2. Waren die Einkommensverhältnisse des betreuenden Elternteils bereits in einem Vorverfahren Gegenstand eines Rechtsstreits, der durch Vergleich abgeschlossen worden ist, kann nur dann erneut Auskunft verlangt werden, wenn eine wesentliche Änderung der Verhältnisse nach den Grundsätzen einer Störung der Geschäftsgrundlage dargelegt wird.
3. Solange der barunterhaltspflichtige Elternteil nicht seine eigenen Einkommensverhältnisse darlegt, kann er nicht die Voraussetzungen einer Ersatzhaftung des betreuenden Elternteils im Sinne des § 1606 Abs. 3 S. 2 BGB geltend machen, die erst eintritt, wenn dieser mehr als das dreifache Einkommen des barunterhaltspflichtigen Elternteils erzielt.
I. Der Fall
Der Antragsteller beantragt im Wege des Stufenantrags, die Antragsgegnerin zur Auskunft über ihr Einkommen und Belegvorlage zu verpflichten und nach Auskunftserteilung den durch Vereinbarung vom 11.5.2021 festgesetzten Kindesunterhalt auf 0 herabzusetzen, soweit das Einkommen der Antragsgegnerin wesentlich höher ist als das des Antragstellers, sowie die Tochter der Antragsgegnerin zu verpflichten, bereits bezahlten Kindesunterhalt zurückzuzahlen. Im Verfahren 5 F 1064/20 haben die Beteiligten am 11.5.2021 eine Vereinbarung geschlossen, wonach der Antragsteller sich verpflichtet, einen monatlichen Kindesunterhalt in Höhe von 105 % des Mindestunterhalts der jeweiligen Altersstufe abzüglich des hälftigen Kindergeldes ab dem 1.6.2021 zu bezahlen.

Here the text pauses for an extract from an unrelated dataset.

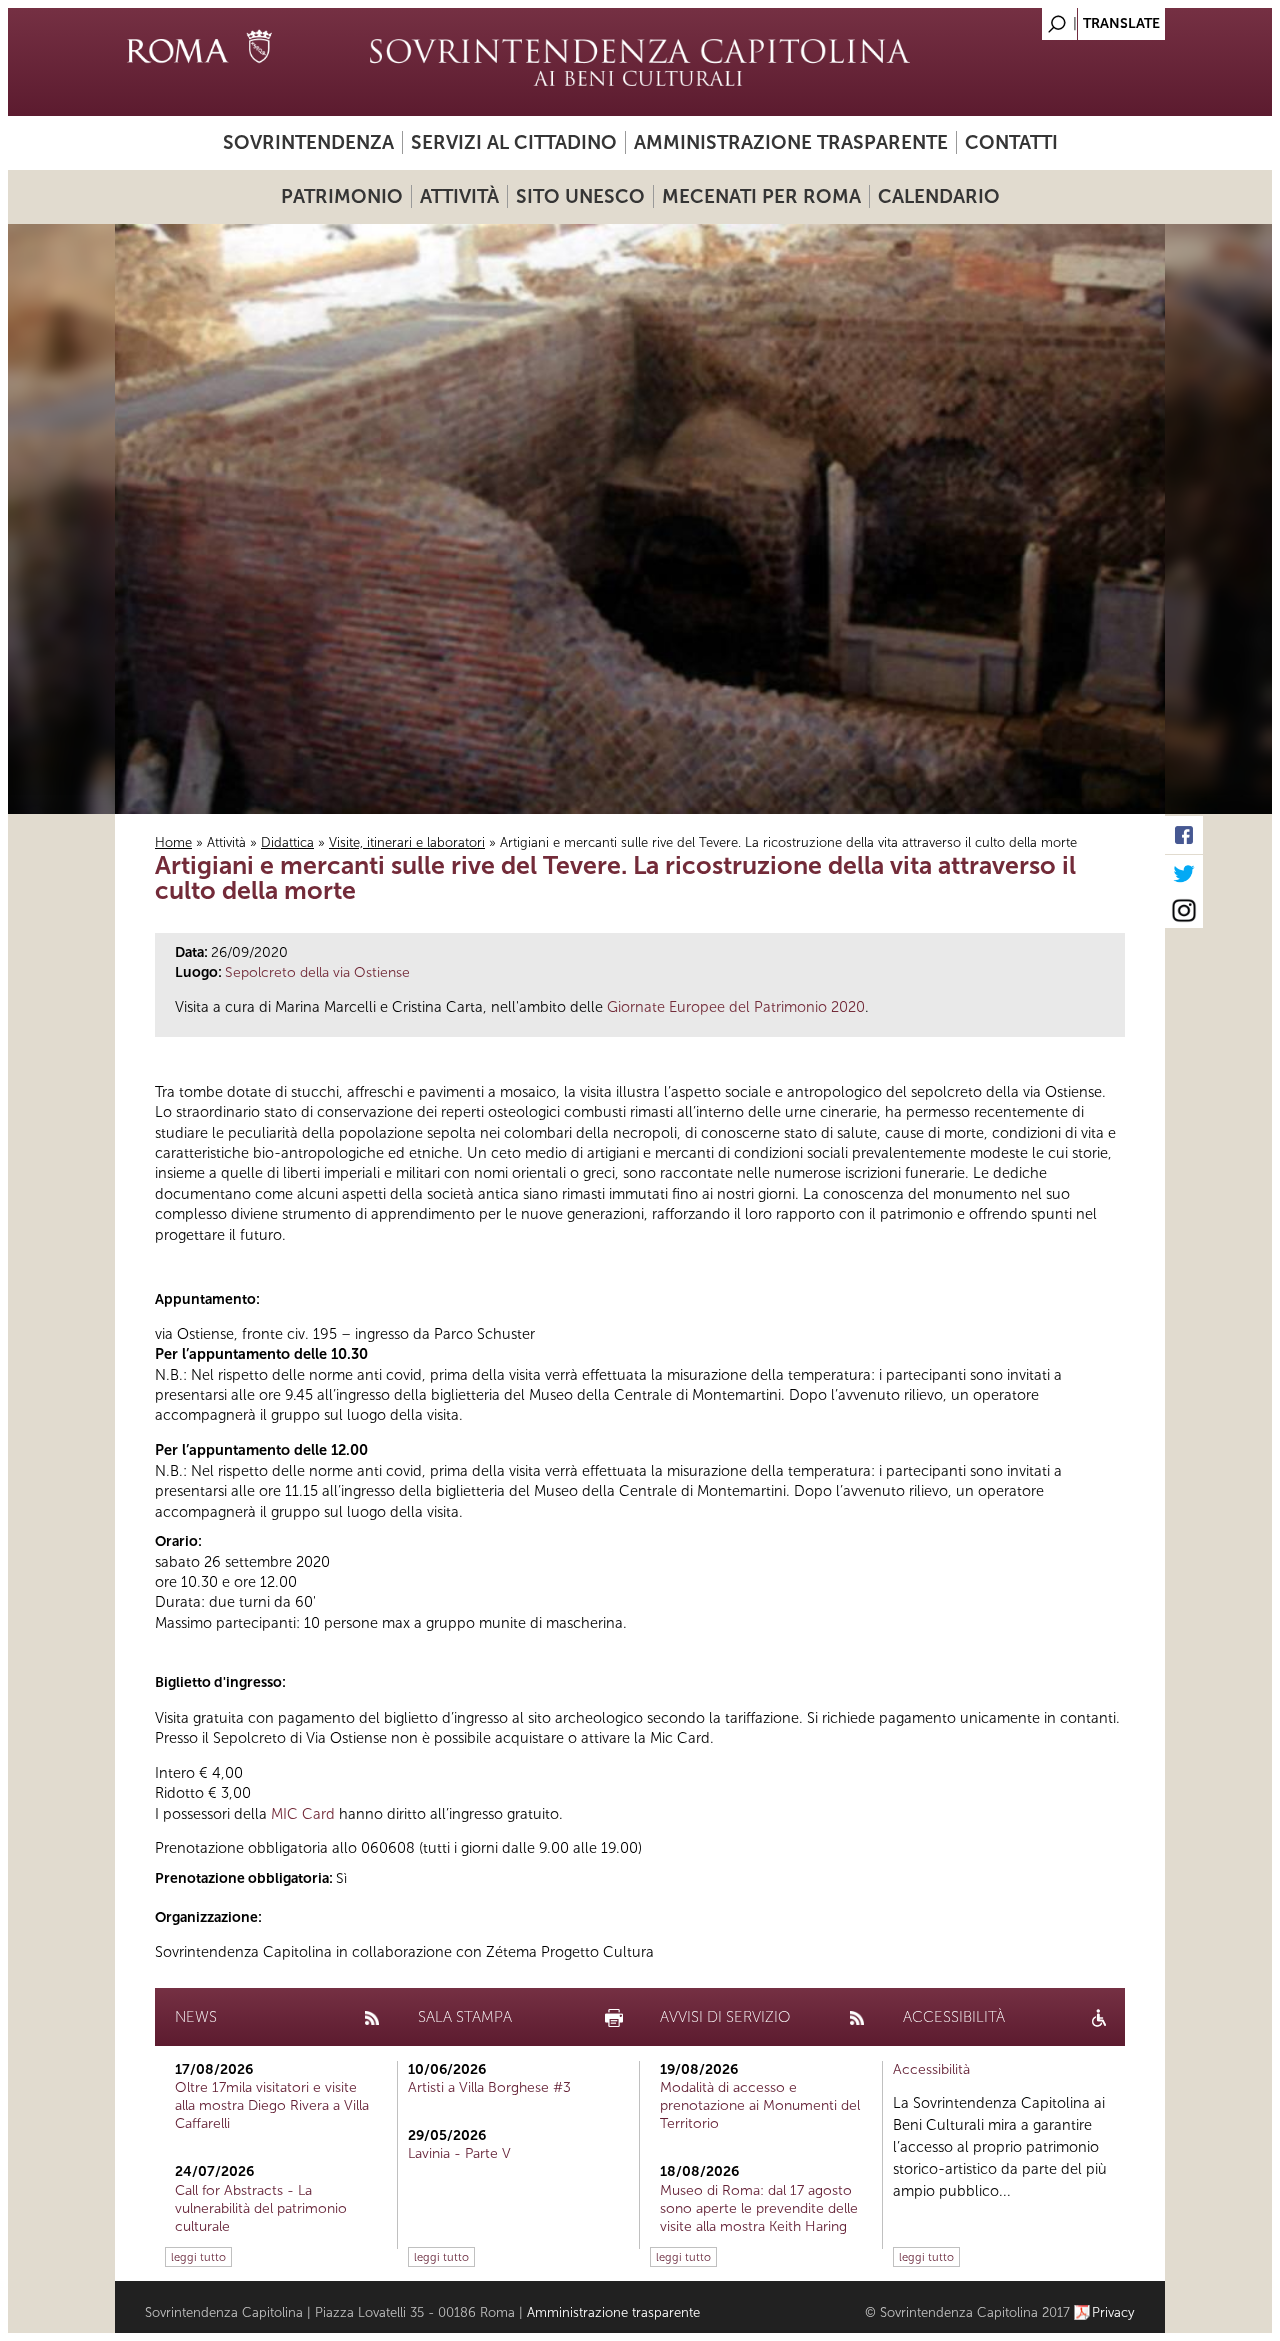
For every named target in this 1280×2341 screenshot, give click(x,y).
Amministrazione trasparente (791, 142)
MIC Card (303, 1814)
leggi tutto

Mit Beschl. v. 7.7.2022 wies das Amtsgericht den Antrag zurück und führt aus, Voraussetzung der Zulässigkeit des Auskunftsantrags sei, dass der Antragsteller Tatsachen vorträgt, die nach materiellem Recht die Abänderung der Vereinbarung rechtfertigen können. Dies sei nicht der Fall. Soweit der Antragsteller vorträgt, die Einnahmen der Kindesmutter lägen voraussichtlich bei mehr als dem dreifachen des Einkommens des Antragstellers, weshalb eine Barunterhaltspflicht der betreuenden Mutter in Betracht käme, habe der Antragsteller dies bereits im Verfahren 5 F 1064/20 vorgetragen. Insoweit liege keine wesentliche Änderung der tatsächlichen Verhältnisse vor.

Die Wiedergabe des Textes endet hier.